Edward also related his experiences to CAUS. “I had to move in with my mother because the home I bought in Southwest Detroit has had no gas and electricity for many months. I have only a small disability pension and care for two grandchildren, who are allotted about $275 a month from the state for both of them.

“They turned off my gas utilities because they said I owed $4,000 but when I went down to pay they demanded $5,000. I have a receipt showing I gave them that money. Then after I gave them all that money and I called to get the utilities turned on they told me that I owe another $15,000.

“It doesn’t make any sense. There is something really wrong here. Every time I ask they tell me they really didn’t know what happened. When somebody owes over a thousand dollars they automatically come out and cut the gas off, so how could I possibly owe that much?

“As far as getting help from the state, that is not very likely. One time they paid $370 but they are not going to pay the $15,000 that DTE is demanding. There is no way on the little check that I get from Social Security than I can ever pay that amount.

“I got no help at the DTE energy day. In fact it seems like every time I talk to them they tack another charge onto the bill.”

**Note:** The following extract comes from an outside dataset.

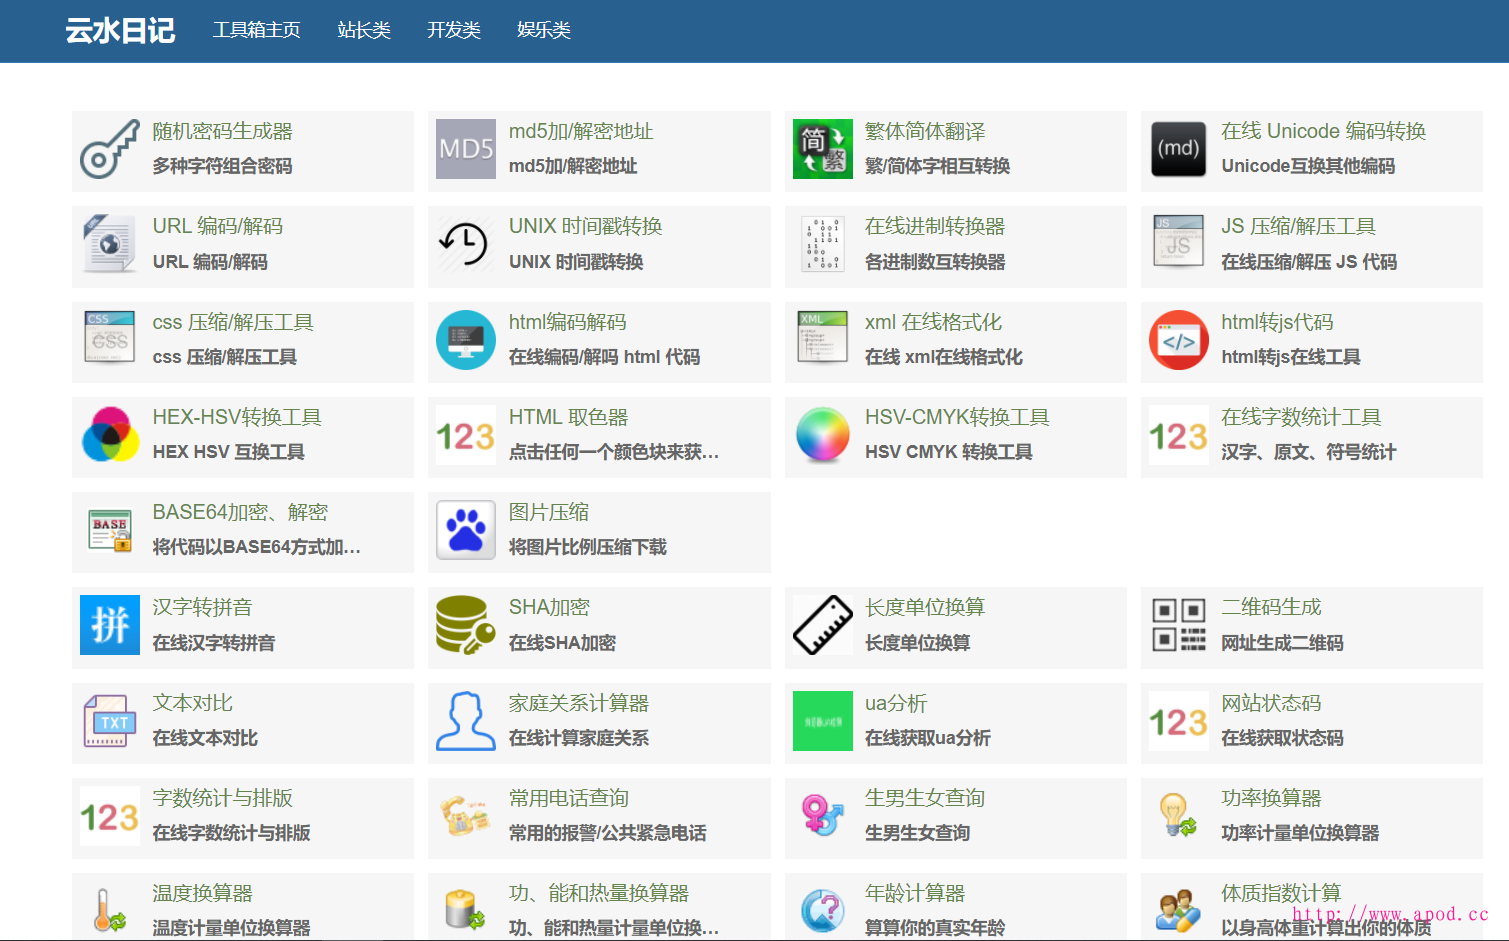The height and width of the screenshot is (941, 1509).
Task: Open the HSV-CMYK color wheel tool
Action: [822, 435]
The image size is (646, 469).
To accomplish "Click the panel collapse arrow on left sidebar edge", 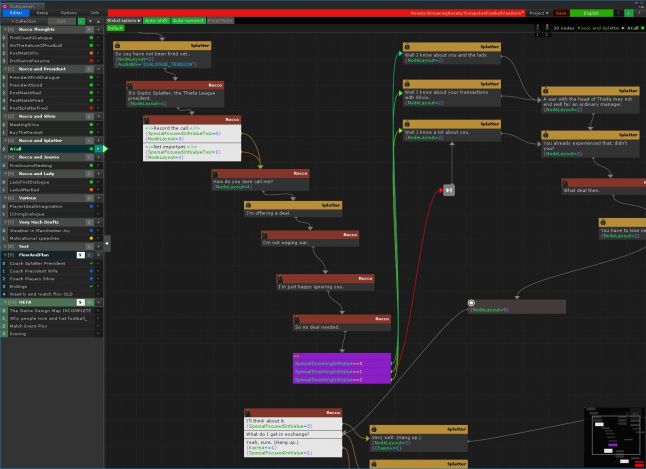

Lackita had a similar experience. “They did nothing for me when I went to Cobo Hall. My utilities are still shut off. I can’t get any help and they simply will not work with me.

“It all started when two years ago I was shot and had to spend three months in the hospital. When I finally got out of the hospital, DTE claimed that I had this back bill and said I could not have utilities back on until I paid it. What makes it worse is that they have all these extra charges that they tack on to make it impossible to ever pay. I went to the Department of Human Services to file something called an SER. That is a State Emergency Relief petition. But they said they would not help me because the utilities are already shut off.

“Finally they came out and dug up the gas line in the front yard and actually charged me $1,200 for the service call! Now with the cold I have to worry about my pipes bursting. I own a home and, yes, it is a nice neighborhood. I love my street. Yet myself and my children have to double-up and live with other people because of DTE.”

The predicament of the families we interviewed and others, whose desperation leads them to attend these events, will only worsen as federal, state, and local assistance is slashed. For example, the State Emergency Relief fund (SER) receives funding for utility assistance from the federal government through LIHEAP (Low Income Heating and Energy Assistance Fund). Obama’s fiscal year 2012 budget slashes LIHEAP in half.